KOTA JAMBI – Di ruang kelas yang terasa hangat oleh interaksi belajar, Amat Ariyadi, guru sejarah MAN 2 Kota Jambi, tampak memaparkan materi tentang masa Orde Baru. Sambil menjelaskan dinamika politik dan pembangunan ekonomi pada masa itu, ia mendapat pengamatan langsung dari supervisor madrasah, Rahayu Eulandari, yang tengah melaksanakan kegiatan supervisi akademik sebagai bagian dari Program Penilaian Kinerja Guru (PKG).
Kegiatan supervisi ini bukan sekadar rutinitas tahunan, melainkan bagian penting dari upaya madrasah dalam menjaga kualitas pembelajaran dan meningkatkan profesionalisme guru. Prosesnya dimulai dari tahap perencanaan, di mana supervisor dan guru berdiskusi tentang perangkat ajar, metode pembelajaran, serta tujuan yang ingin dicapai dalam sesi supervisi.
“Perencanaan menjadi tahap penting agar proses pembelajaran bisa berlangsung terarah dan sesuai dengan karakter peserta didik,” ujar Rahayu Eulandari. Ia menambahkan, supervisi dilakukan bukan untuk menilai semata, melainkan untuk memberikan ruang refleksi dan penguatan terhadap praktik mengajar yang sudah dilakukan.

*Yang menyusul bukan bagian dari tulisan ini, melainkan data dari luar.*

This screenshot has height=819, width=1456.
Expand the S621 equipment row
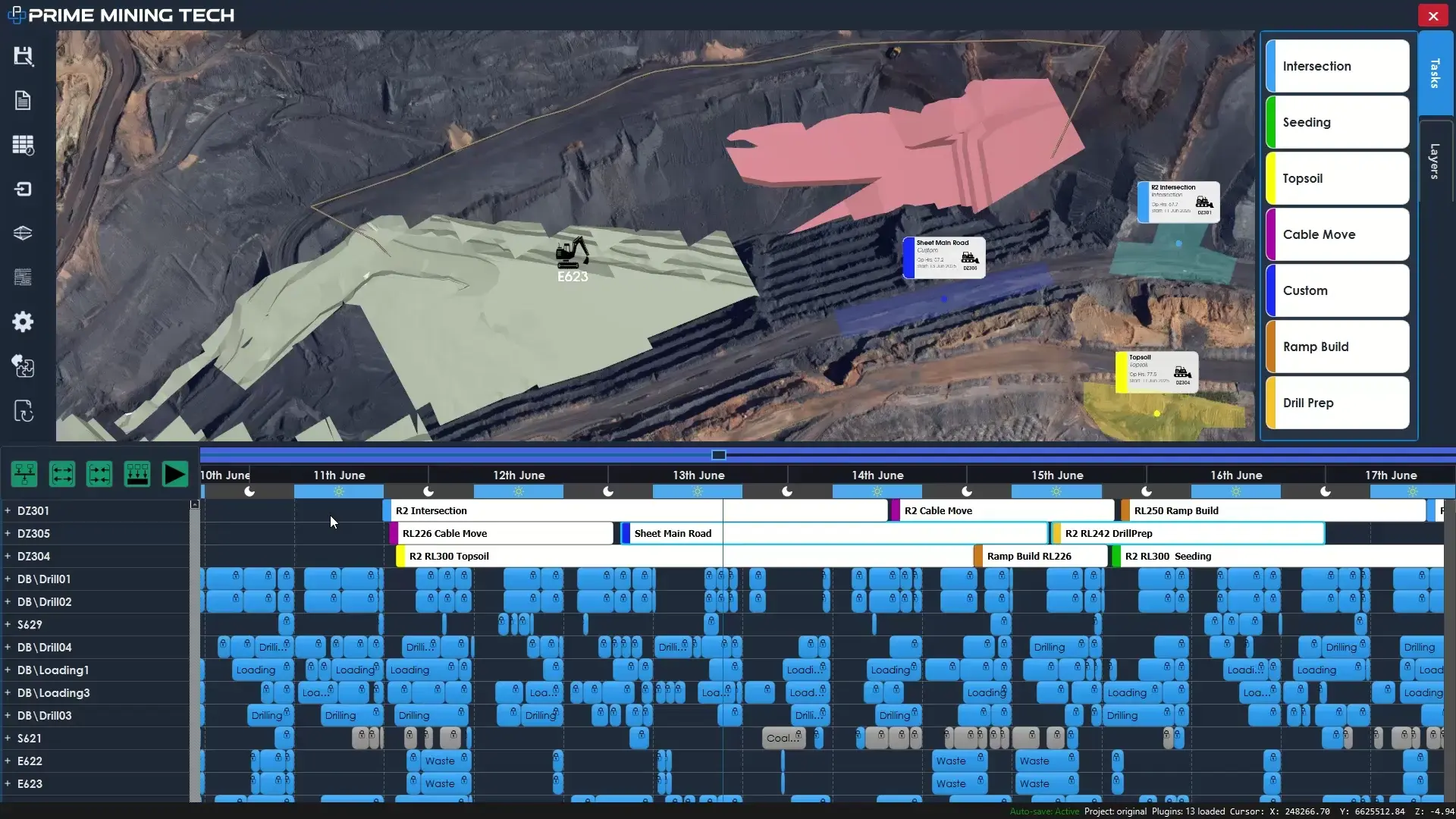[x=8, y=739]
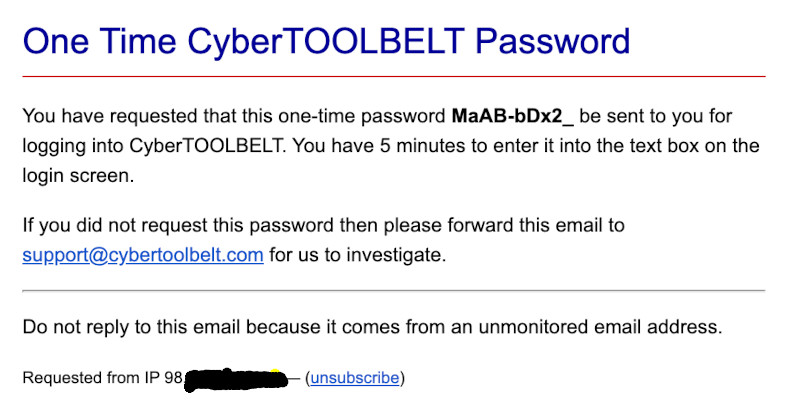The image size is (800, 413).
Task: Click the "text box on the" phrase
Action: [x=691, y=146]
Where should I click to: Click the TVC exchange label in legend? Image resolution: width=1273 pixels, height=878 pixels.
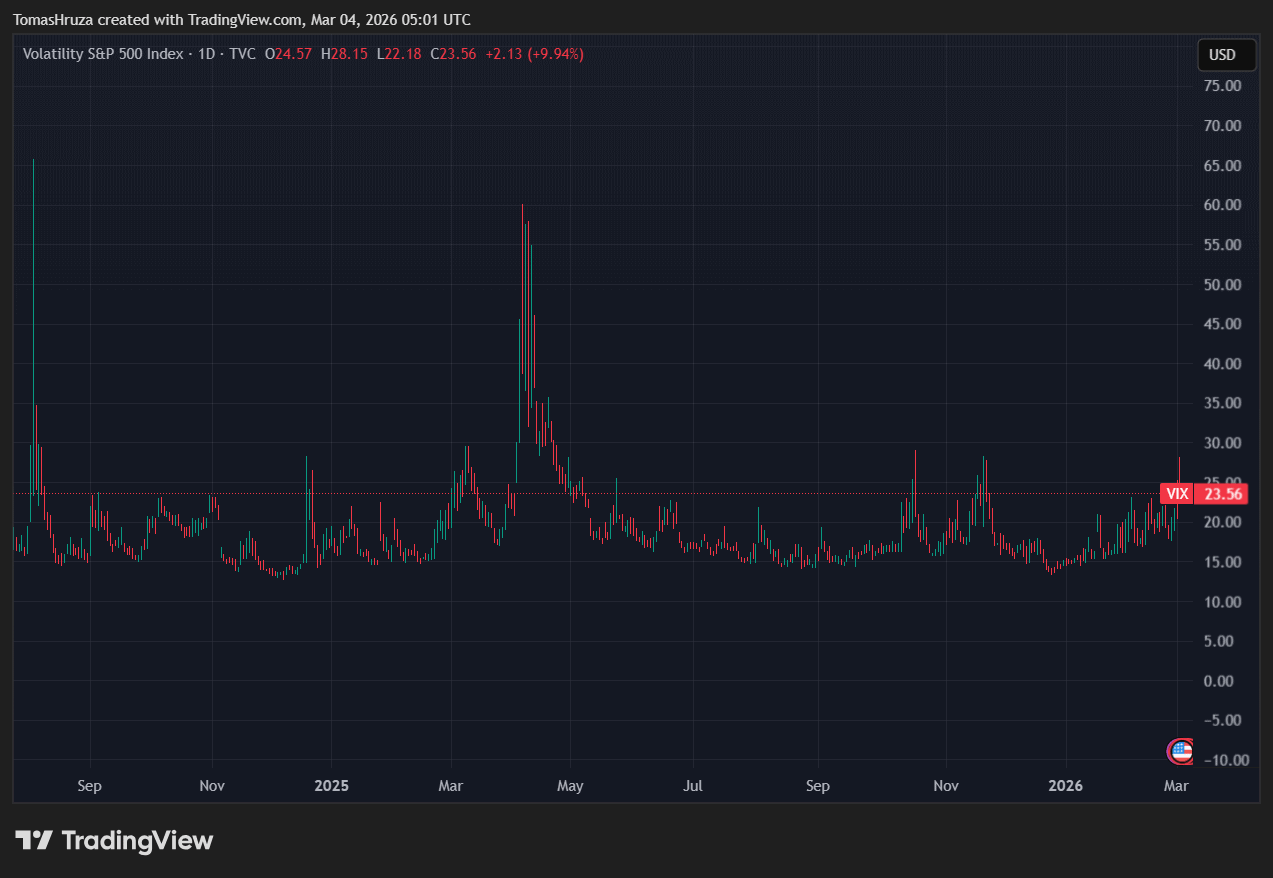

Saat kegiatan berlangsung, suasana kelas terlihat interaktif. Amat Ariyadi menggunakan pendekatan kontekstual dalam menjelaskan peristiwa Orde Baru, mengaitkan sejarah dengan realitas sosial masa kini. Peserta didik pun tampak antusias menanggapi pertanyaan dan berdiskusi tentang perubahan politik di era tersebut.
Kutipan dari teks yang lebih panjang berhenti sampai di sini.